Getting the Best Results from Auto-Transcription

Using Telestream Cloud for auto-transcription of media files is a great way to get started on a caption or subtitle project.

All submissions will result in an automatically generated transcript timed to match your media file. The timed transcript can be reviewed and edited on the fly in the Telestream Cloud console or directly populated into your MacCaption or CaptionMaker project. The more accurate the results the less clean up and editing is needed to make your transcript perfect. Below are some best practices and tips that can help increase the accuracy of the auto generated transcript from Timed Text Speech.

Isolating the Spoken Word
For original content or media with multichannel audio, the dialogue-only track can be isolated to eliminate noise, music, and sound effects. This isolation can be done with any video editing software or audio production tool. By submitting audio with only spoken words to the Timed Text Speech engine, accuracy of the auto-generated transcripts can be greatly increased.

To accomplish this a video editor can open their project in Adobe Premiere or Avid and silence all audio tracks which do not contain dialogue. Next, they can simply export an audio-only file. Timed Text Speech can handle audio files such as .mp3, aiff, and wav.

In some cases your media file such a QuickTime or .MXF may contain multiple audio tracks. This could be a 5.1 mix, or isolated tracks for archival or transcoding purposes. Within MacCaption or CaptionMaker users have the option to select any of the audio tracks within the video file before submitting their project to Timed Text Speech. By default the software will submit tracks 1 and 2. If there is different audio track in the file which contains the spoken words to transcribe, the software can be configured to submit the alternate audio track instead. This means that the spoken-word-only track will be processed and the results will in turn be much more accurate.

Training the Speech Engine
In many cases media files which require transcription may contain names, phrases, and acronyms that are not common. The speech engine may consistently get these wrong, causing users to manually correct the results again and again. To remedy this, Telestream Cloud’s console offers a way to train the Timed Text Speech engine by uploading a corpus text file, or by manually entering these uncommon words.

This file is a simple plain text .txt document that contains a list of names and phrases that are used in a project. Users can upload this .txt document to any specific project that may require training to increase accuracy. We recommend that the .txt document contain a list of phrases on each line instead of only individual words.

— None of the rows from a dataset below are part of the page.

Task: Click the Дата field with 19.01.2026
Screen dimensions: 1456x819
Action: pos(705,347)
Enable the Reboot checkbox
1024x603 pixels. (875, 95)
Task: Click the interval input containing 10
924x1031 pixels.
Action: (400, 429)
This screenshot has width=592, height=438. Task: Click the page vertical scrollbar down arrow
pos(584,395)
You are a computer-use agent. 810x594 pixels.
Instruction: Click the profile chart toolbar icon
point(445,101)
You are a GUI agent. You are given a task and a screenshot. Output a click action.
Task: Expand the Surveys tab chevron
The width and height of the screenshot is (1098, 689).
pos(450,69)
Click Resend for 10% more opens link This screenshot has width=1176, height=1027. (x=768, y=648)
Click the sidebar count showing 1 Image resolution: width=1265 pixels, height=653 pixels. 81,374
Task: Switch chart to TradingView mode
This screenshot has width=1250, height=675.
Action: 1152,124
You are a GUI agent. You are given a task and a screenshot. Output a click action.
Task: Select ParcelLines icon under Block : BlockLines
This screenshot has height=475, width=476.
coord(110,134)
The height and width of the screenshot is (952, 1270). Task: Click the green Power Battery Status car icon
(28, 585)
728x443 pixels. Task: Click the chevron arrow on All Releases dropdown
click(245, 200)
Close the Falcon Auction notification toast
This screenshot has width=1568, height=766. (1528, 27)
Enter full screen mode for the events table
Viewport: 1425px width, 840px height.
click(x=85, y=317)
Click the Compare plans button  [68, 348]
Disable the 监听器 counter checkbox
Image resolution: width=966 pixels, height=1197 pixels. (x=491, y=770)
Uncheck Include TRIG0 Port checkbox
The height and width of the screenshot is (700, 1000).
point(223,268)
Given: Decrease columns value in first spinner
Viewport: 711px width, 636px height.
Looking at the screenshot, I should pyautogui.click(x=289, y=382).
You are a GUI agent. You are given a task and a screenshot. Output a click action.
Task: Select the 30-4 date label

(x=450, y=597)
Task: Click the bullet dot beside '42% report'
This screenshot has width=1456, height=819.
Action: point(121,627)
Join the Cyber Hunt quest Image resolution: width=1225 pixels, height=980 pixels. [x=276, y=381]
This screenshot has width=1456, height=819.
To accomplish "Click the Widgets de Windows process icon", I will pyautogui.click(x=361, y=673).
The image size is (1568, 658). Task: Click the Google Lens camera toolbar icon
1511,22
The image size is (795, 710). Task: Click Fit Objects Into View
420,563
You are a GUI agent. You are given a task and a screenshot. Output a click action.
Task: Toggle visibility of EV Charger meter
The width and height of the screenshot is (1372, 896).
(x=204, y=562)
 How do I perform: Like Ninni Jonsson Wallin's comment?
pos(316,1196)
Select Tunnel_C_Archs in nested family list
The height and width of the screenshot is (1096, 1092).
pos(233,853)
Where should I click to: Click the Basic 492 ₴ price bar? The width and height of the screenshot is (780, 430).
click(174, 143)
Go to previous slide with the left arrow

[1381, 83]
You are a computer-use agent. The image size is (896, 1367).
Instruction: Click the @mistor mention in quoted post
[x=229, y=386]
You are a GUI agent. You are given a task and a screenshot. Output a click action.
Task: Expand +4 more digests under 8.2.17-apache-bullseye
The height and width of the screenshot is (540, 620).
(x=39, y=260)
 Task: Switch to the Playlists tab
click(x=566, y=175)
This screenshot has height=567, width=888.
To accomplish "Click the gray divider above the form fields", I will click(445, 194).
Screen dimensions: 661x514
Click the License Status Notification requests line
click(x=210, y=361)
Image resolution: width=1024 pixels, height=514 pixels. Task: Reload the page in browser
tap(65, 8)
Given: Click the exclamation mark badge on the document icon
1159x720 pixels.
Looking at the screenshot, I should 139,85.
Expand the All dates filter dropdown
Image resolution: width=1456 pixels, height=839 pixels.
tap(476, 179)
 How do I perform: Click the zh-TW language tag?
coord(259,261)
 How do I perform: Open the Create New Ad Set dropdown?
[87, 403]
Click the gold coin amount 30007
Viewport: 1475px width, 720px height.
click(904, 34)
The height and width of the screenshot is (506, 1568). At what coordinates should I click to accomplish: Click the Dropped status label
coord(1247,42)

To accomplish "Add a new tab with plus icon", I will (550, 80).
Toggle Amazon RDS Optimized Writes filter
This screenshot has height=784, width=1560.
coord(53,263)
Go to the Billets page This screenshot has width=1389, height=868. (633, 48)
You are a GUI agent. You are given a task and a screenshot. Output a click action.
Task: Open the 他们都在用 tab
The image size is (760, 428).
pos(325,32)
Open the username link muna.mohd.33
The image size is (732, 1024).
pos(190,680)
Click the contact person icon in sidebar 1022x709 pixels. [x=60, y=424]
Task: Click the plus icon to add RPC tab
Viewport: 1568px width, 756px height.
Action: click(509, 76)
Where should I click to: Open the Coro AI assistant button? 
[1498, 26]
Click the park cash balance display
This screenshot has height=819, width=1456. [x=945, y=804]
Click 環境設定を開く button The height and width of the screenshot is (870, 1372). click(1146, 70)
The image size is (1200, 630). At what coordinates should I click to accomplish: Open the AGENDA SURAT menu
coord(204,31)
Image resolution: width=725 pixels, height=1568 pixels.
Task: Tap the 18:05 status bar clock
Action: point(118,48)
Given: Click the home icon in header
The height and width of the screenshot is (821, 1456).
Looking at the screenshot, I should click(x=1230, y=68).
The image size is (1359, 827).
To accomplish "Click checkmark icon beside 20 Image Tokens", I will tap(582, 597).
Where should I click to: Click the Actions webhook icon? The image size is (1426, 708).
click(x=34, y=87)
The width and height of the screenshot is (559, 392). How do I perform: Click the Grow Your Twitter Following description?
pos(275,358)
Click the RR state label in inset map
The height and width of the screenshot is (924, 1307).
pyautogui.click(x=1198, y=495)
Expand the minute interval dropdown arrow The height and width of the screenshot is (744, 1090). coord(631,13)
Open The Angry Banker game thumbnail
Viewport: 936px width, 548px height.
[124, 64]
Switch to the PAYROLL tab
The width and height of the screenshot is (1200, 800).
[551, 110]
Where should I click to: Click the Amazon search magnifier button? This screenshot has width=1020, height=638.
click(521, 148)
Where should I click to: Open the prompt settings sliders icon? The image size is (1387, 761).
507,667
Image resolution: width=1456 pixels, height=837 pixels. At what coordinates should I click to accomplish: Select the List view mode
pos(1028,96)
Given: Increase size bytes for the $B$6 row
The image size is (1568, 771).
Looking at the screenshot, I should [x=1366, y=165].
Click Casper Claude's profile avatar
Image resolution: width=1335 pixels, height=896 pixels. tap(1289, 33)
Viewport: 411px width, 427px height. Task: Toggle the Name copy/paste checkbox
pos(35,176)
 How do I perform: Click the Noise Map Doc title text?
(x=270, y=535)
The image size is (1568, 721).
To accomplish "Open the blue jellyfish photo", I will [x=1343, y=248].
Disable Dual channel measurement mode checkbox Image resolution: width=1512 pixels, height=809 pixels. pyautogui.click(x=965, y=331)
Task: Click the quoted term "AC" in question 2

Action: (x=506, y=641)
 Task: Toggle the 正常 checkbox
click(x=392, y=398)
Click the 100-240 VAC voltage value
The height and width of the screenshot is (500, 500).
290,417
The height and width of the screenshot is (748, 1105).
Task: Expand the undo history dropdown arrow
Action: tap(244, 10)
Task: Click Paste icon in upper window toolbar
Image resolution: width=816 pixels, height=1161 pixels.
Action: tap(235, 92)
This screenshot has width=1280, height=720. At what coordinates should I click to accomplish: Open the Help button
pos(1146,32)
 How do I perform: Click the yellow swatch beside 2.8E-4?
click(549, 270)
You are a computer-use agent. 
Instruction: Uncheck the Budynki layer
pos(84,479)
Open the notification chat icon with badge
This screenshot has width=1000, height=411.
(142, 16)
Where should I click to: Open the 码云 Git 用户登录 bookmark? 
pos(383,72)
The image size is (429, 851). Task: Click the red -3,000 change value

For example an effective corpus text document would like like this:

John Galveston
CEO of the Company
Working with CDN providers
Transcoding and captioning solutions
MacCaption Software

An example of a corpus text file that is not effective looks like this:


By using phrases the speech engine knows what to expect and which other words are typically used with the new vocabulary. This added context means that results when using the custom vocabulary will greatly increase in accuracy.

In some cases, creating a corpus text file for training is very easy and takes very little time. Some users simply repurpose the old transcripts or caption files from the same TV program or Project. For example, if a broadcaster needs to create a transcript for season 3 of a TV program, they can open the caption files from season 1 and 2 using MacCaption or CaptionMaker and export a corpus file which can be used for training Timed Text Speech. These 2 previous seasons contain the names and phrases that would greatly increase the vocabulary.

Another way that users can leverage the vocabulary training of Timed Text Speech is when a rough transcript is already available of the media file prior to submission to Telestream Cloud. This rough transcript will also contain the names and key phrases for the project. Timed Text Speech would then automatically time the rough transcript and fill in the text that is missing.

Content Types Best Suited for Automatic Speech Recognition (ASR)
The type of video content plays an important role in the level of accuracy achieved using auto-transcription software. For example, a news show with a professional announcer and clear studio audio will have great accuracy compared to a video shot outdoors in a noisy environment on a mobile phone. In addition, loud music, singing, and shouting will also bring down the level of accuracy. There are also cases where speakers may change their voice to provide dialogue for children’s programming or for dramatic effect. This means that a speech engine that is designed and trained for standard voices may not be able to understand these voice tones. Generally speaking, projects with clear studio quality recordings, minimal background noise, and a professional speaker will always result in the best accuracy.

Creating a Proxy
Professional video companies generally work with high quality video master files called mezzanine files. These files are used the same way tape masters were used in the old days. The original video must be uncompressed or high bitrate when submitted for processing. This is not the case for Timed Text Speech workflows. Because Telestream Cloud requires only the audio content for auto-transcription, users can submit a low bitrate MP4, or just the audio file. As long as the audio quality is good you will achieve high quality results, the video quality or resolution does not affect your results.

Voiceover for the Purpose of ASR
For video editing workflows, it’s quite common for editors to do a rough voiceover when editing prior to bringing in voice talent to the studio to record the final audio. This also provides an opportunity for video editors to re-speak any portions of the video project that do not have clear audio. This rough voice over can then be exported from the video editing system and submitted to Timed Text Speech for processing. This means that results will have a greater accuracy than the original audio.